▶ _What to do_:
Your answer should give again, exactly, the lines from the beginning of the entries below through the line containing "Given: Open the Next.js hyperlink". It must contain no pictures.

[Saved entries]
■ ■ ■
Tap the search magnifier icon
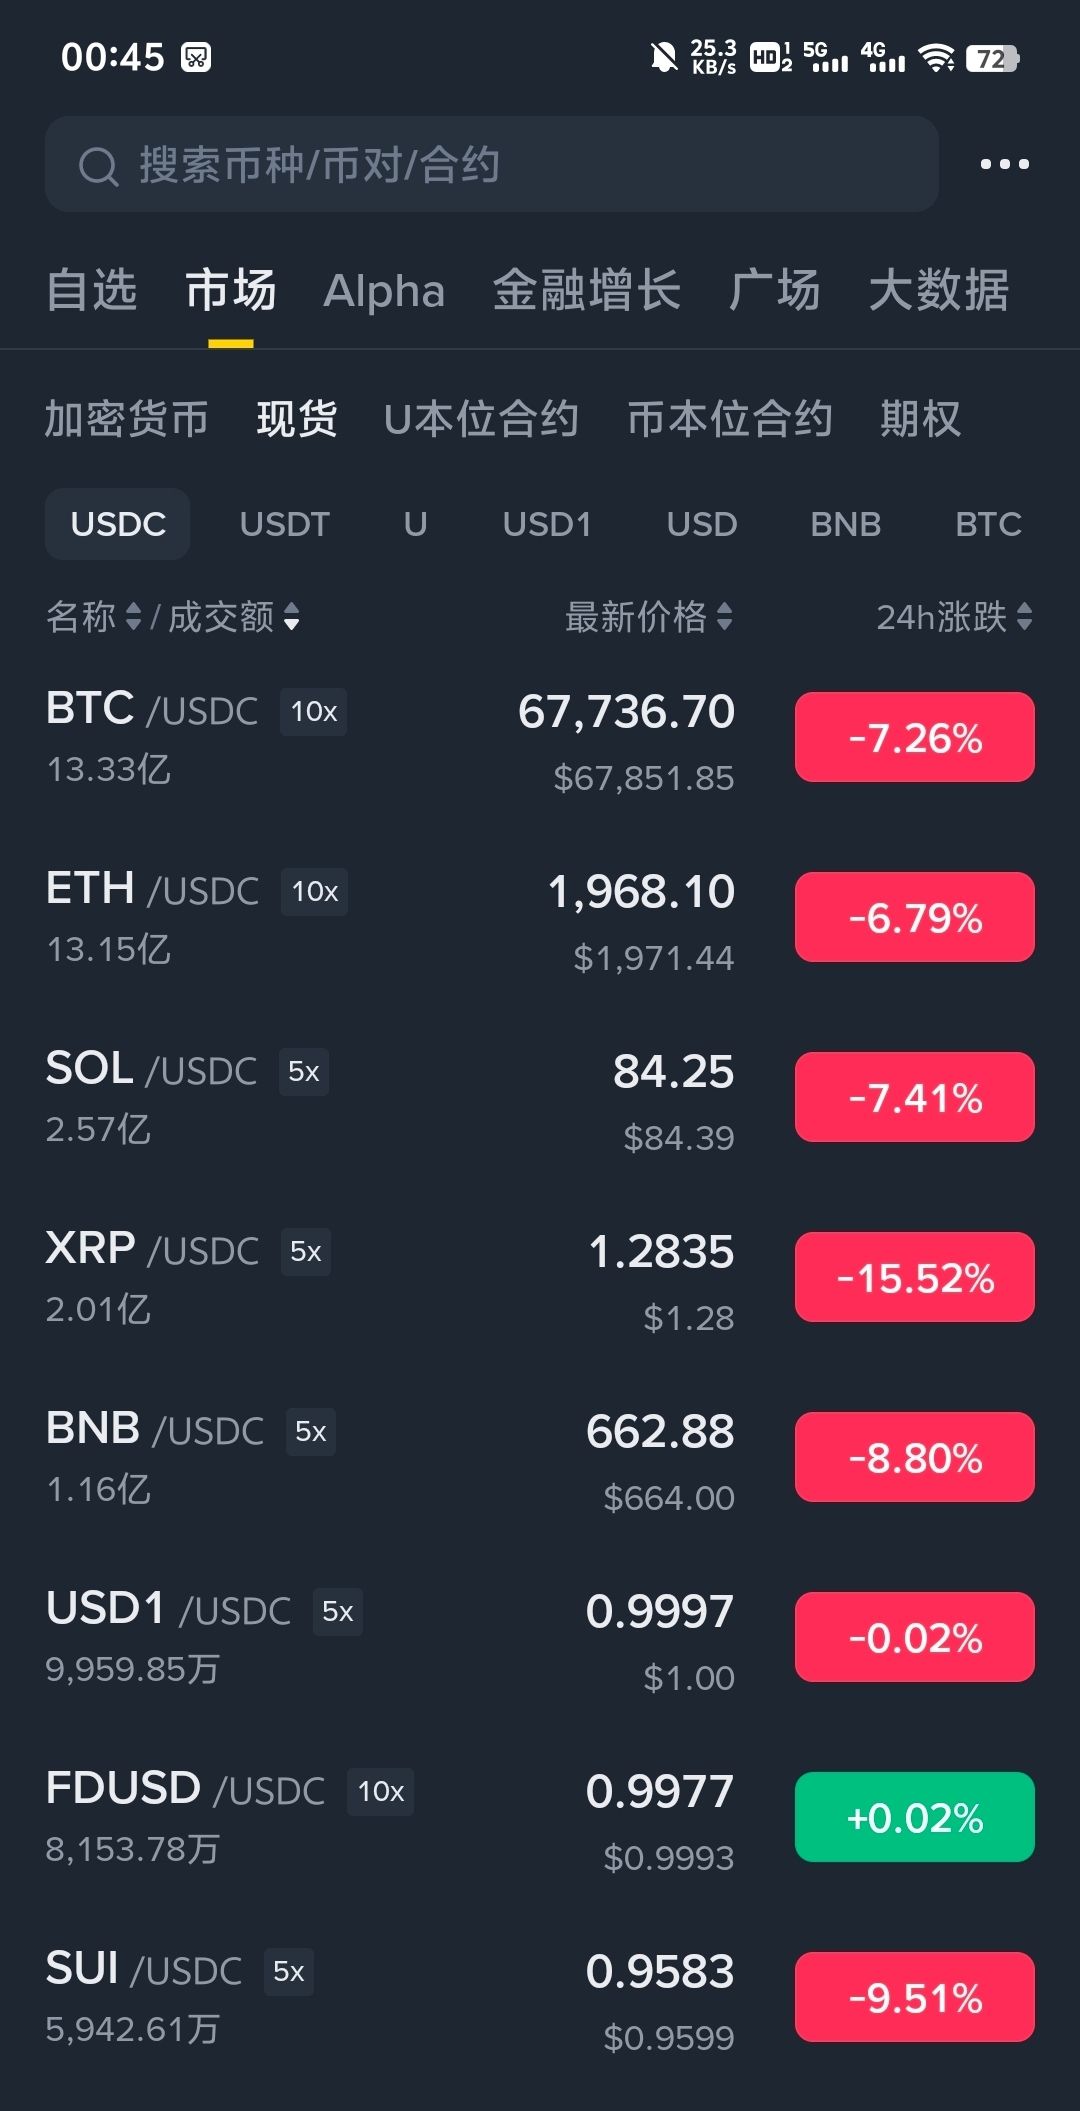The width and height of the screenshot is (1080, 2111). [98, 167]
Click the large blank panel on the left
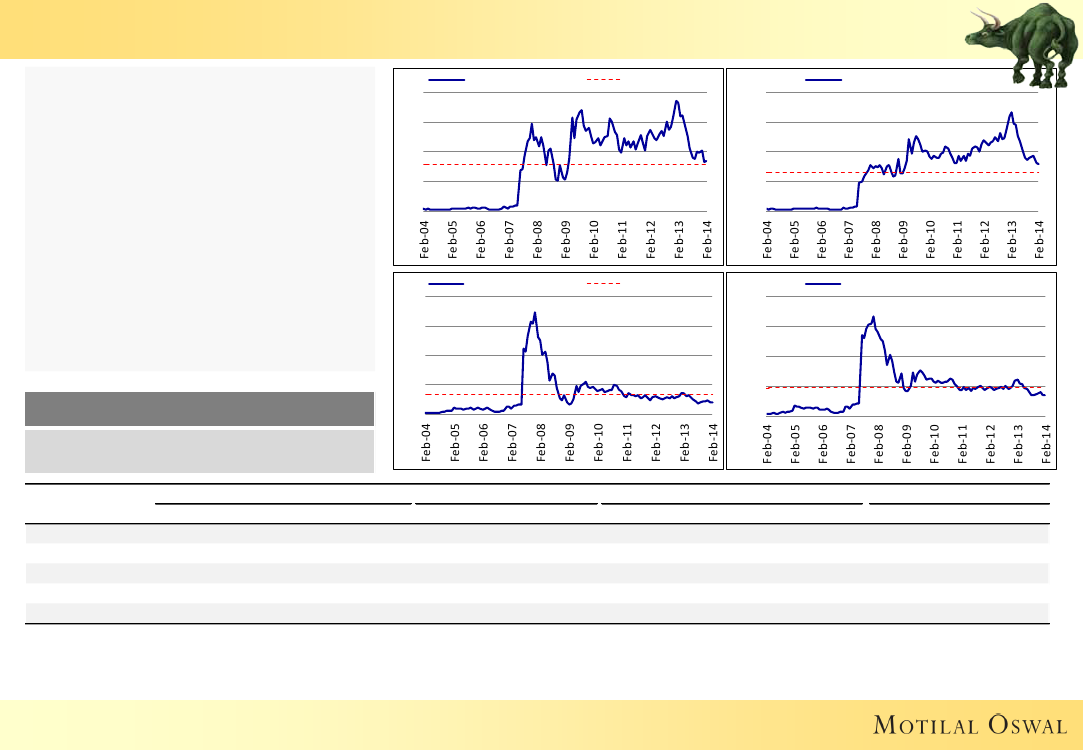1083x750 pixels. (x=199, y=220)
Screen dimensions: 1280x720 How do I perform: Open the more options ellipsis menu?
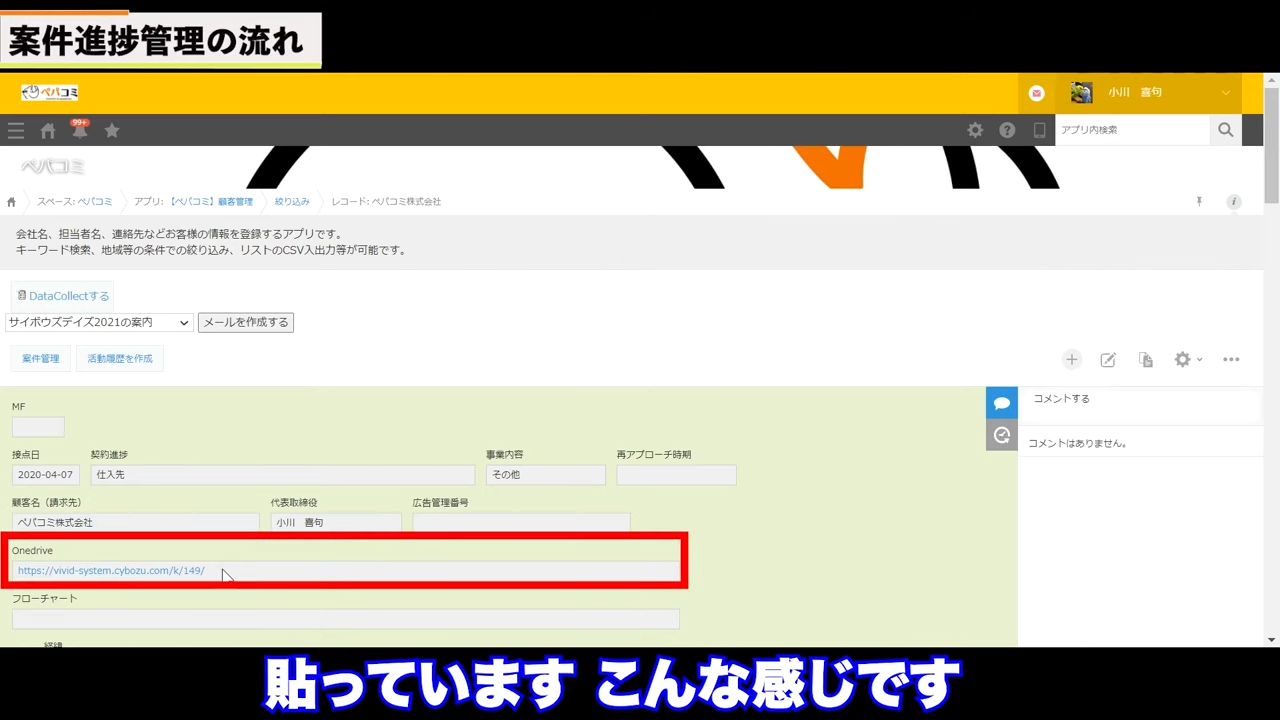(x=1231, y=360)
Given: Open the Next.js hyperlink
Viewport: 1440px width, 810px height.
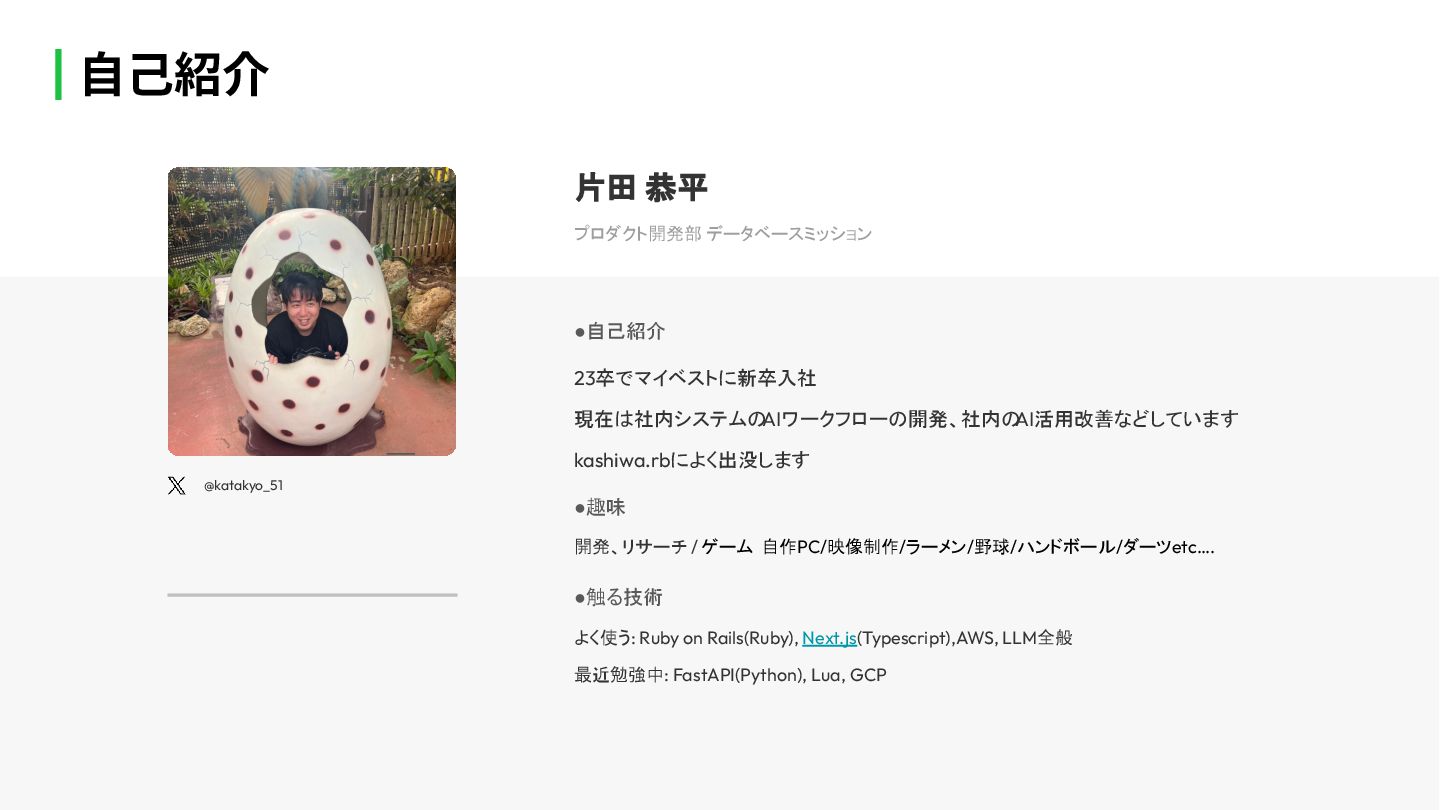Looking at the screenshot, I should coord(829,638).
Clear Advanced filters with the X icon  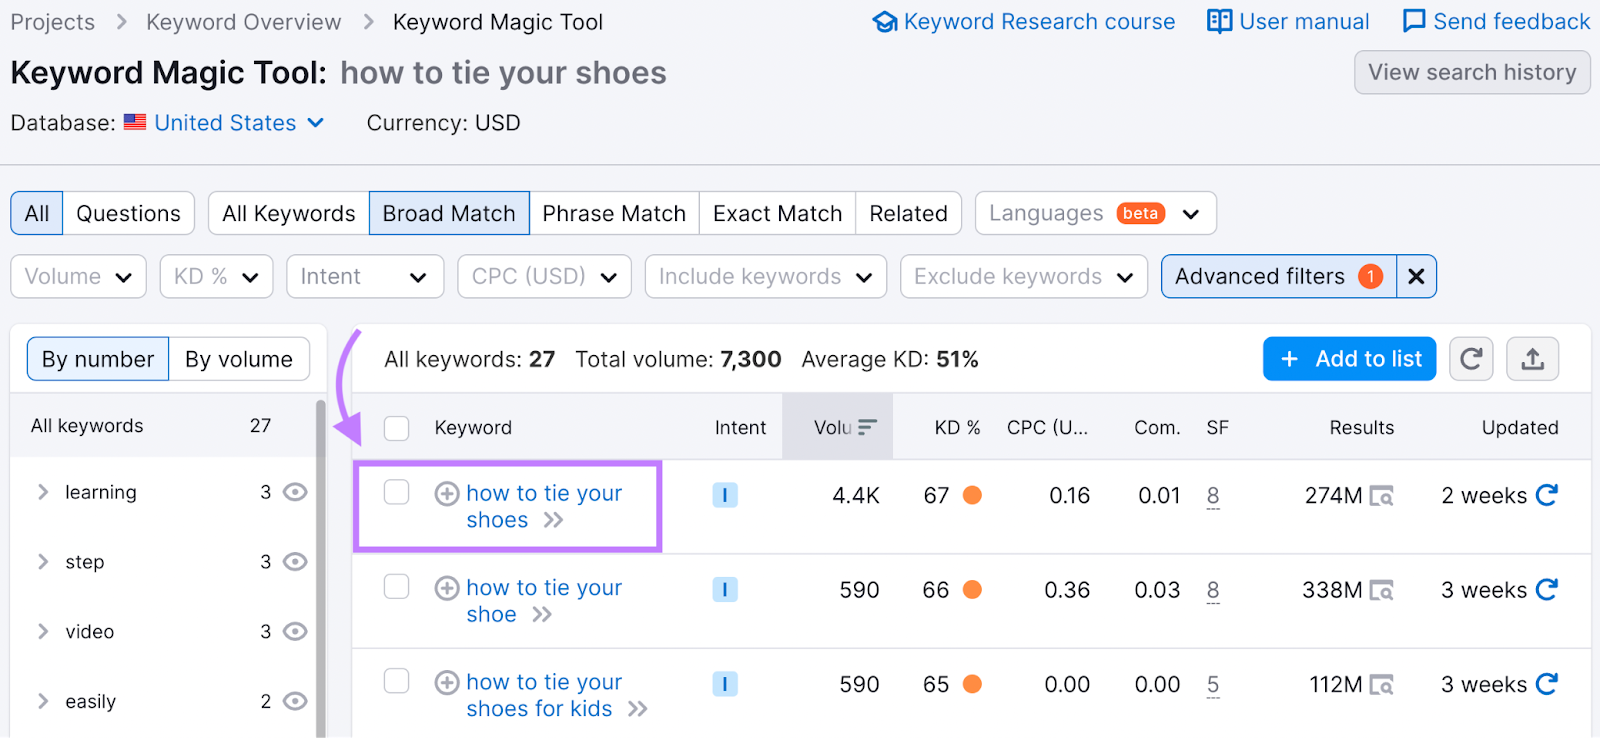[x=1416, y=277]
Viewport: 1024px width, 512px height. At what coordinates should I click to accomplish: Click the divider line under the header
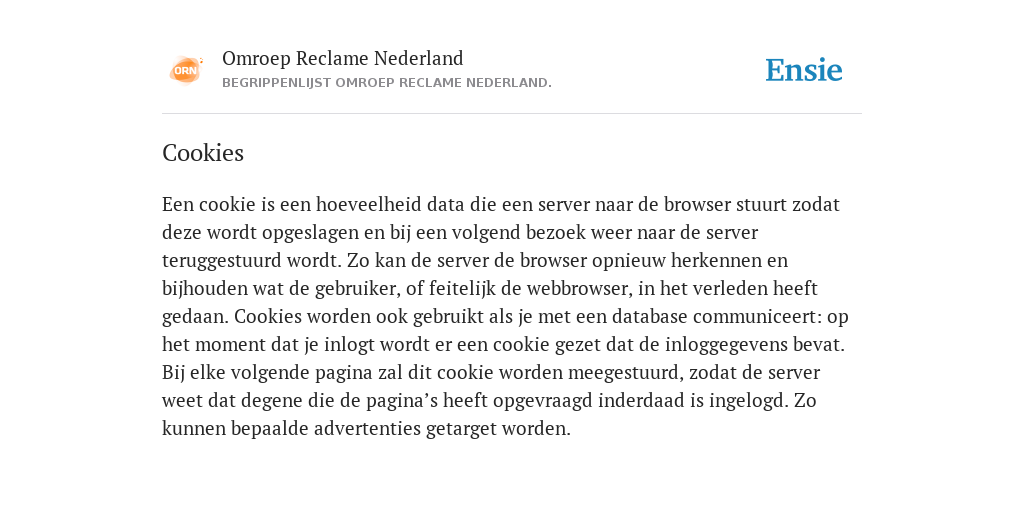pyautogui.click(x=512, y=114)
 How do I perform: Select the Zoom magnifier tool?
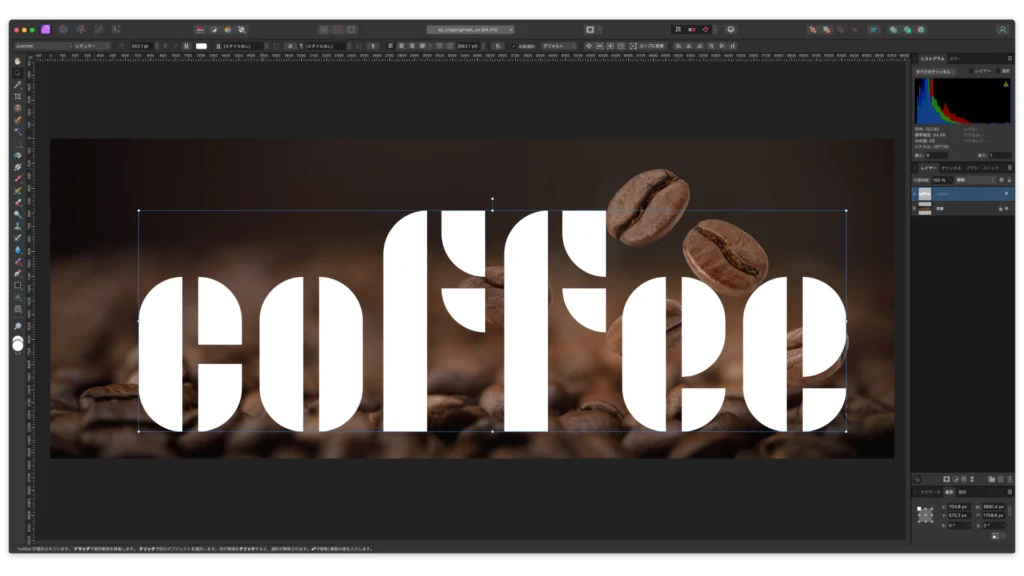point(18,326)
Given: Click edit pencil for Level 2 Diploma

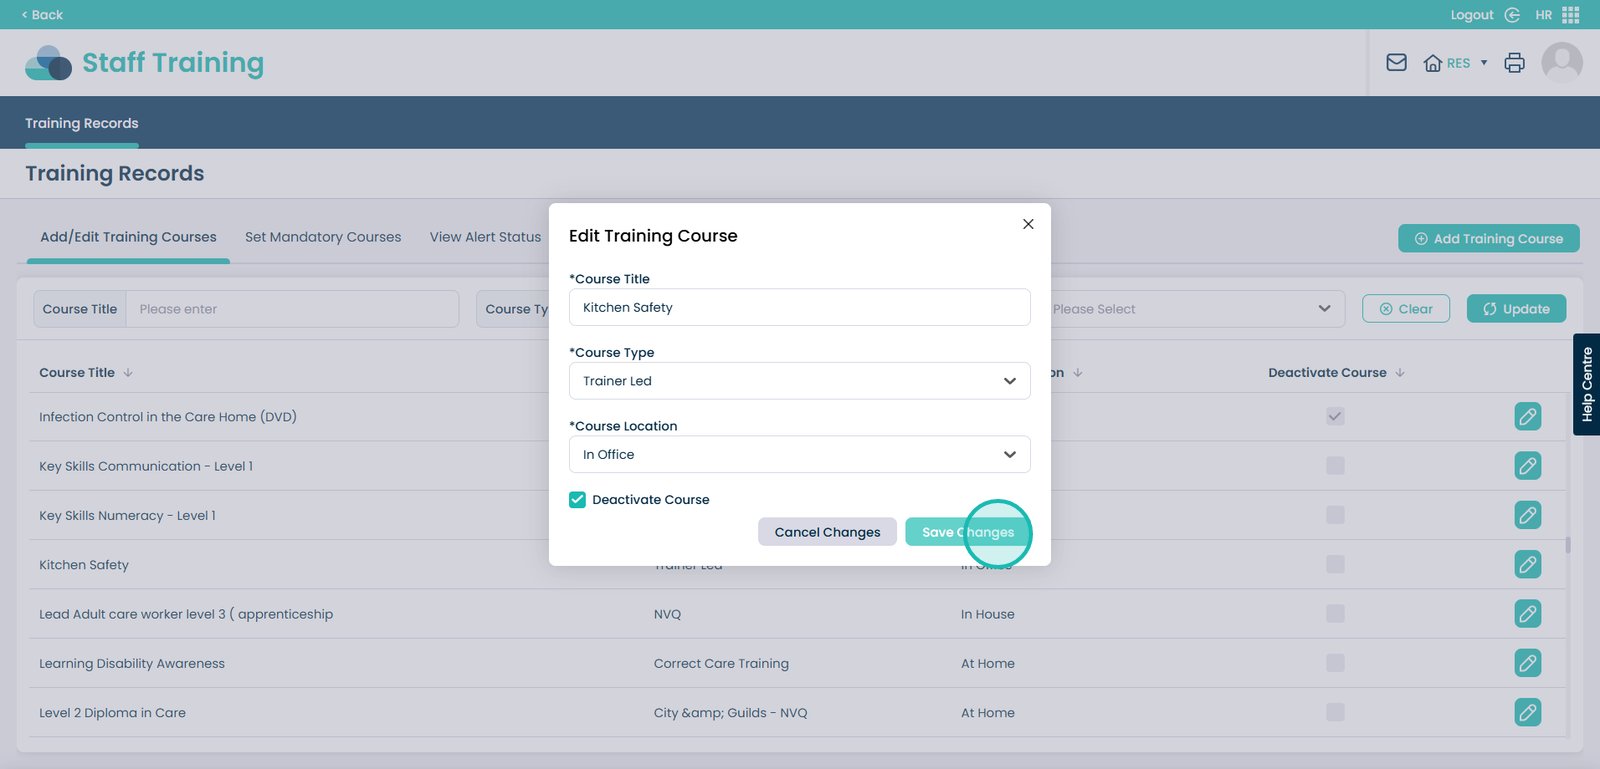Looking at the screenshot, I should 1527,712.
■ ■ ■
▶ _Result for this task_:
Tap the search magnifier icon
The width and height of the screenshot is (1080, 2111). [98, 167]
Click the large blank panel on the left
1083x750 pixels. (x=199, y=220)
Screen dimensions: 1280x720 How do I perform: Open the more options ellipsis menu?
(x=1231, y=360)
Given: Open the Next.js hyperlink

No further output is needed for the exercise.